# Artificial Neural Networks (CS-456)
## Miniproject 1: Tic Tac Toe
- Mickaël Achkar (322190)
- Yehya El Hassan (325932)


In [None]:
import numpy as np
from tic_env import TictactoeEnv, OptimalPlayer
from typing import Dict, List, Union, Callable
import hashlib
import random
from tqdm import tqdm
import matplotlib.pyplot as plt
from scipy.stats import binned_statistic

In [None]:
class RlAgent():
    def __init__(self,player:str,epsilon:Union[float, Callable],learning_rate:float = 0.05,discount_factor:float = 0.99):
        # Choose the Player (X,O)
        self.player = player

        # Choose the exploration/exploitation factor
        self.epsilon = epsilon

        # RL training hyper params
        self.learning_rate = learning_rate
        self.discount_factor = discount_factor

        # Form the the q_table and initialize it to empty
        self.q_table:Dict[str,np.ndarray] = {}

        # Actions take values between 0 and 9 representing the possible positions on the board
        self.list_of_possible_actions:List[int] = [] 

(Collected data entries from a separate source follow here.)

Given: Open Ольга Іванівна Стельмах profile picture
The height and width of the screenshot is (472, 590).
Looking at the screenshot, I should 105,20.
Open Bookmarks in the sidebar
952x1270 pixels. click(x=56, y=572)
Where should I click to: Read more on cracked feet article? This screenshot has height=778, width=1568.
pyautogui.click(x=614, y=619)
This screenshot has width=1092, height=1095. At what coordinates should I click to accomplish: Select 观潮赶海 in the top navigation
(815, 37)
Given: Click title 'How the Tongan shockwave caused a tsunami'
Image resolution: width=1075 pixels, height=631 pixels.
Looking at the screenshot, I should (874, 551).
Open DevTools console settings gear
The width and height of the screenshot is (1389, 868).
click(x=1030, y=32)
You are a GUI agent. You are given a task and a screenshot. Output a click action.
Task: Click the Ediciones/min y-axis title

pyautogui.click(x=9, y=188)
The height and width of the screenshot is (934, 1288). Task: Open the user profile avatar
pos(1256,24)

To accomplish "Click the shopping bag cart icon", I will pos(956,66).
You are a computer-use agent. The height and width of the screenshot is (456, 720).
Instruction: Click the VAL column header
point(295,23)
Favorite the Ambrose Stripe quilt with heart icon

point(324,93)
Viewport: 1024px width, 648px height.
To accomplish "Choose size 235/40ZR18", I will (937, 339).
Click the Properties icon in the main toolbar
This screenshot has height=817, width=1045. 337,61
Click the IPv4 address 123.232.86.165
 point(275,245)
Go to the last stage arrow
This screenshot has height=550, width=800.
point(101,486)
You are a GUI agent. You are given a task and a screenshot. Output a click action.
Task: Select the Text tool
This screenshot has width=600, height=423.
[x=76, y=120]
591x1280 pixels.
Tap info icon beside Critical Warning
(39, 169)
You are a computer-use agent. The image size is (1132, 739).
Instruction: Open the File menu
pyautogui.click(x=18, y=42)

        # Initialize the current reward
        self.reward = 0

        # Update current episode number
        self.current_episode = 0
        
    
    def observe_state(self, board):
        # Observe the current state of the environment
        self._update_board(board)
        self._update_list_of_possible_actions()

    def observe_reward(self,reward):
        # Observe the current reward from the environment
        self._update_reward(reward)

    def update_nb_of_episode_played(self, episode_number):
        self.current_episode = episode_number

    def get_epsilon(self):
        # Retun the current epsilob 
        if (isinstance(self.epsilon, Callable)):
            return self.epsilon(self.current_episode)
        else:
            return self.epsilon

    def act(self, board: np.ndarray):
        # Sample from a uniform distribution
        current_state = self.get_state_key(board)

        if (random.uniform(0,1)<self.get_epsilon()):
            return self._choose_random_action()
        else:
            return self._choose_best_action(current_state)

    def update_q_table(self,current_board_config, current_action, next_board_config, terminal_state = False):
        # update the q_table
        current_state = self.get_state_key(current_board_config)
        next_state = self.get_state_key(next_board_config)

        # create new entries if needed
        self._create_new_state_entries_if_needed(current_state)
        self._create_new_state_entries_if_needed(next_state)

        if not terminal_state:
            best_action = self._choose_best_action(next_state)
            self.q_table[current_state][current_action] = self.q_table[current_state][current_action] + self.learning_rate*(self.reward + self.discount_factor*(self.q_table[next_state][best_action]) - self.q_table[current_state][current_action])
        else:
            self.q_table[current_state][current_action] = self.q_table[current_state][current_action] + self.learning_rate*(self.reward - self.q_table[current_state][current_action])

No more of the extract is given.